>> START Extract provided

Dr. Muiz Banire Esq. with him Jolomi James Esq. – For Respondent

 

ORIGINATING STATE

Lagos State: High Court (Pedro J – Presiding)

 

MAIN ISSUES

TORT AND PERSONAL INJURY LAW:- Nuisance – Meaning– Elements of – How established – Difference between public and private nuisance

ETHICS – LEGAL PRACTITIONER:- Court processes signed by legal practitioner in their partnership or firm’s name without indicating the name of the practitioner signing the process – Competence

PRACTICE AND PROCEDURE – ACTION:- Determination of cause of action – Need for the Statement of Claim and the writ of Summons to be considered

PRACTICE AND PROCEDURE – JOINDER OF PARTIES:- Necessary parties to an action – Need to join “necessary parties”

PRACTICE AND PROCEDURE– JUDGMENT- Declaratory Judgments and reliefs – Meaning and effect

PRACTICE AND PROCEDURE – COURT PROCESSES:- Effect of court processes signed by legal practitioner in their partnership or firms name without indicating the name of the practitioner signing the process – Competence – How treated by court

 

 

 

MAIN JUDGMENT

RITA NOSAKHARE PEMU J.C.A: (Delivering the Leading Judgment):

This is an appeal against the Judgment of J.O. Pedro J. of the High Court of Lagos State in Suit No. ID/57/99, in which the Plaintiff’s claim was dismissed.

>> END Extract provided

■ **Tasks to carry out**
1. Answer from the case report:
(a) Which judge presided in the Lagos State High Court?
(b) Who delivered the leading judgment?
(c) What was the suit number in the High Court?
2. List every person named in the case report, giving each only once.
3. Pick up the case report after its final sentence and write the next part of the leading judgment.
The data that follow have no connection to the case report.

>> START Supplied material

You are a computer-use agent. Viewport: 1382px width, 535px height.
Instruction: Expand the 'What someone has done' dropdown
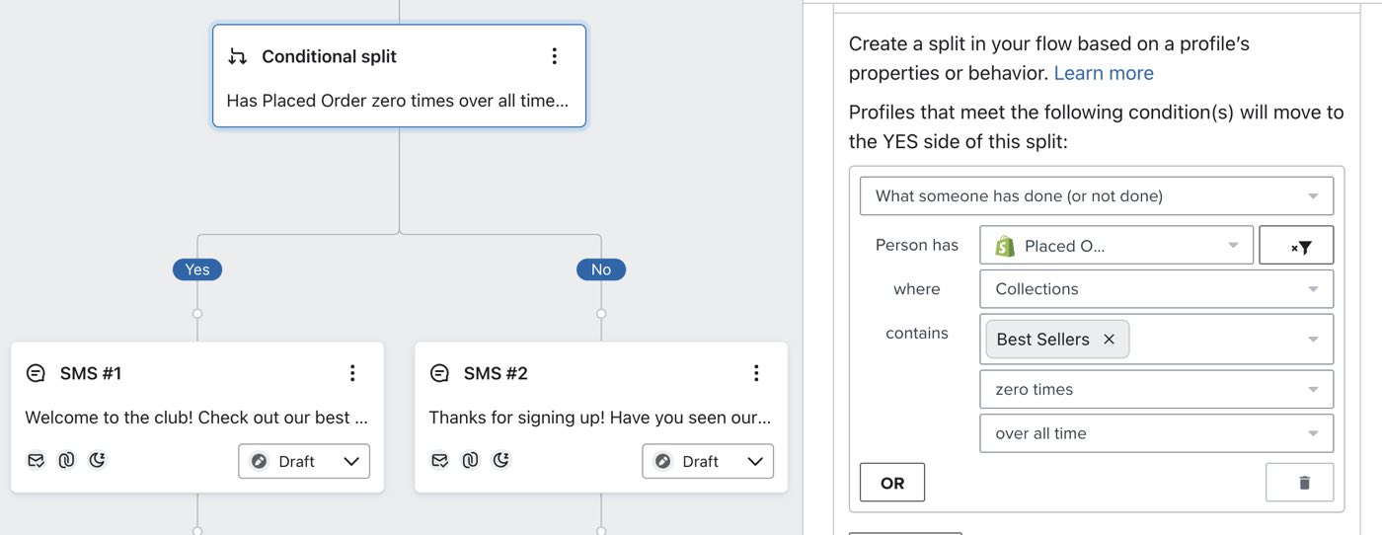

>> END Supplied material

■ **Outputs in order**
1.
(a) Pedro J (J.O. Pedro J.)
(b) Rita Nosakhare Pemu J.C.A.
(c) ID/57/99

2.
Dr. Muiz Banire Esq.
Jolomi James Esq.
J.O. Pedro J.
Rita Nosakhare Pemu J.C.A.

3.
At the Court below, the Plaintiff, Professor A. B. Fafunwa, now Appellant had on a Writ of Summon and Amended Statement of Claim filed on the 6th of May 2002 claimed the following against the Defendant/Respondent viz:

  1. “A declaration that the Defendant is not entitled to the use of telephone numbers 2615028, or to publish the said number in such manner as would indicate or impress its customers and or the general public that it is entitled to the same.”
  2. “A declaration that the publication of the said telephone number 2615028 by the Defendant on its brochure and ticket jackets, or any of its materials is improper and illegal.”
  3. “An injunction restraining the Defendant by itself, its servants or agents or otherwise howsoever from continuing to publish the said telephone number on its brochure and ticket jackets or any of its materials, or in any manner whatsoever as to give the impression that it is entitled to the use thereof.”
  4. An order directing the Defendant to advertise to its customers and the general public that it is’, not entitled to the use of the said telephone number 2515028 through on advert published in a Newspaper circulating throughout the Federation as well as a Notice to that effect posted to all its offices and places of business.”
  5. N517,282.00 as special damages and N5 million as general damages for nuisance occasioned by the Defendant’s improper use of the said telephone number.

 

At the lower Court, pleadings were filed and exchanged and the case proceeded to trial on the 13th of February 2003.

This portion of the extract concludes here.